In the entries below, every line that contains "question" must be located and copied.

PROVIDED RECORDS |
>>

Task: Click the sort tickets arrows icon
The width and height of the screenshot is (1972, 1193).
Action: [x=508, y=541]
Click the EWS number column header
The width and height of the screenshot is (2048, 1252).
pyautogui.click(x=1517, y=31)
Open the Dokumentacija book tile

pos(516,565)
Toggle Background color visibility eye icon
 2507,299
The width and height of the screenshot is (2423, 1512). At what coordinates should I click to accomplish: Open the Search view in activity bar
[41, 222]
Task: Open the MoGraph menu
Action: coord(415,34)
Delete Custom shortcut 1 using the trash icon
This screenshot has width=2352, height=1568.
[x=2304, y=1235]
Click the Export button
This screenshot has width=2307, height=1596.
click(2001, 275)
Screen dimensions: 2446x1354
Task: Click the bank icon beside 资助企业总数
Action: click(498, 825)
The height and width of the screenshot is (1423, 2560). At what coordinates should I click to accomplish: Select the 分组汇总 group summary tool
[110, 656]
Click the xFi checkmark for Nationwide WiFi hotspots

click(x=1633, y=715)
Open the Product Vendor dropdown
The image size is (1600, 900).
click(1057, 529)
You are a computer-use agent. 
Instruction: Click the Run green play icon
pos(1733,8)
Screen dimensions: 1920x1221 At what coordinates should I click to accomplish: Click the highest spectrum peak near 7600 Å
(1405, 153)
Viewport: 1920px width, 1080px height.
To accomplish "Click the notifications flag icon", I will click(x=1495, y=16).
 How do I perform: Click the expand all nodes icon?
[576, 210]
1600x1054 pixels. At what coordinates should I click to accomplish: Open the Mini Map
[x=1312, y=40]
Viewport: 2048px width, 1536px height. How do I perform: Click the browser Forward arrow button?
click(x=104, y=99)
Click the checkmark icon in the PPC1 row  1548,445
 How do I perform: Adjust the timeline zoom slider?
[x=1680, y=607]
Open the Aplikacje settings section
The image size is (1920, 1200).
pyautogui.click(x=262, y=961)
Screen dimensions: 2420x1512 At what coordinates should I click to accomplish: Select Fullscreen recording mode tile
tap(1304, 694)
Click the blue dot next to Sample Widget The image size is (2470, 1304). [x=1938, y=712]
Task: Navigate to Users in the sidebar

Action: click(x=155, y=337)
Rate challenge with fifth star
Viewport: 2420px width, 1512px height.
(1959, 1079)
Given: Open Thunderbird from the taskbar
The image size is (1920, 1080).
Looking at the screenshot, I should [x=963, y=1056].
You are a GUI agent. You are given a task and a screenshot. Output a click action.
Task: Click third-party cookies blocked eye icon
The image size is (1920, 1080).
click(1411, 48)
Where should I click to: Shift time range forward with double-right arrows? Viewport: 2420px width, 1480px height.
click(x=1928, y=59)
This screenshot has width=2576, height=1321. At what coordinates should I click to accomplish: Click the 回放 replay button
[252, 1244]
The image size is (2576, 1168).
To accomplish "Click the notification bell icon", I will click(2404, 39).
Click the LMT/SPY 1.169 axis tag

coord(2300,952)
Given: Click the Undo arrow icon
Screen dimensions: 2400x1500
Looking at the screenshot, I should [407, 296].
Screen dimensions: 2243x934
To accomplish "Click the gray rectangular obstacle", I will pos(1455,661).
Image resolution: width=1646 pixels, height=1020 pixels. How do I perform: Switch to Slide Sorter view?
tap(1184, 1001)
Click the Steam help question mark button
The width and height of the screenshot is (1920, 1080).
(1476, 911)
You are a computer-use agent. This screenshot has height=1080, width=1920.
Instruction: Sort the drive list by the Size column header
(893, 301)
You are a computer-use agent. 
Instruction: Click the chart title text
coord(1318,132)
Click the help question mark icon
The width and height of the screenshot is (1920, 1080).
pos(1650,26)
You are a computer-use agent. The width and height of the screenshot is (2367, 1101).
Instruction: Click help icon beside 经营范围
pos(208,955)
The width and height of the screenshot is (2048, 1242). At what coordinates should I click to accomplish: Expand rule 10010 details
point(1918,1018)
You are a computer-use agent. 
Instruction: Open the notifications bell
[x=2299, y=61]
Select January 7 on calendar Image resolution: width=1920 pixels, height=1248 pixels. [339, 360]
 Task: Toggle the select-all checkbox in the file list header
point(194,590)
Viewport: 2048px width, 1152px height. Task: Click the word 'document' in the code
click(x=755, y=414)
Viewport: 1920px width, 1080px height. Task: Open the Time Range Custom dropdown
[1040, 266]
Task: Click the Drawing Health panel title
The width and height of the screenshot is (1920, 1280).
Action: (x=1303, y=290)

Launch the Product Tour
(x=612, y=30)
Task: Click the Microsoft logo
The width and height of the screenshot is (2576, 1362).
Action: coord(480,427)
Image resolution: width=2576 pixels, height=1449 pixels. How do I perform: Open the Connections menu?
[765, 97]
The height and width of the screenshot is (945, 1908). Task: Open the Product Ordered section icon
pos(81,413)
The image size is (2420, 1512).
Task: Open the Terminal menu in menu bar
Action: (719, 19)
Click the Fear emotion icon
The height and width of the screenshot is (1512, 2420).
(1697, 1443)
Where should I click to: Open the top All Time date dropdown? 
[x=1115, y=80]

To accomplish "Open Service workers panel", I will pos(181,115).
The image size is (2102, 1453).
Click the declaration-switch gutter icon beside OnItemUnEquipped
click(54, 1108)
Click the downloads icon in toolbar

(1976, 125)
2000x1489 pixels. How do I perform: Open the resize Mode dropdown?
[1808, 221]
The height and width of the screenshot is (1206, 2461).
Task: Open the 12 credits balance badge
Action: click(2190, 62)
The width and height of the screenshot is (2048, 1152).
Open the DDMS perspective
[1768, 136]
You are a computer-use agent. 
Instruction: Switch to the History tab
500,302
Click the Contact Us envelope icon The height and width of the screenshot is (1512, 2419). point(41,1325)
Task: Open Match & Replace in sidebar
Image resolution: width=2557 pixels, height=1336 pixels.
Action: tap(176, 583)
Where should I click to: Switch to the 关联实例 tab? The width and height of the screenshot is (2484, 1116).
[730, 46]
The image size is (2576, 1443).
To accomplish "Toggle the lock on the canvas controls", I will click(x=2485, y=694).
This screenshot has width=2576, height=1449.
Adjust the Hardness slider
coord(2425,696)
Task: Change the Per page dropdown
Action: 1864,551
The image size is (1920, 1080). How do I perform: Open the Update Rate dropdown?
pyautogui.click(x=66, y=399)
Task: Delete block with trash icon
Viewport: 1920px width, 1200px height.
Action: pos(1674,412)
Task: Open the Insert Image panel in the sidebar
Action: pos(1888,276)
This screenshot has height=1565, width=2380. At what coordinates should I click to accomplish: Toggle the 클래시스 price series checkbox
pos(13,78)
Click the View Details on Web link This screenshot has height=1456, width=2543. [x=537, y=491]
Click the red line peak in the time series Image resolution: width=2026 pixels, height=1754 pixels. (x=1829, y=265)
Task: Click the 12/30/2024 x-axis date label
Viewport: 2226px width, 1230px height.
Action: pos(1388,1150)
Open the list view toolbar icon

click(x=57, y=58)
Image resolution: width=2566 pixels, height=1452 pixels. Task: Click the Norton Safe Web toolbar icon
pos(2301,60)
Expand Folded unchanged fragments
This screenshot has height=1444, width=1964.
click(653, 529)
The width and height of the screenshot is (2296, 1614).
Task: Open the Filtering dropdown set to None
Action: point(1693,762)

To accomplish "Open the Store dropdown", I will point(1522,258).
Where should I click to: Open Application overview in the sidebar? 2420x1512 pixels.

<<

RESULT OF THE TASK |
Click the Steam help question mark button
Click the help question mark icon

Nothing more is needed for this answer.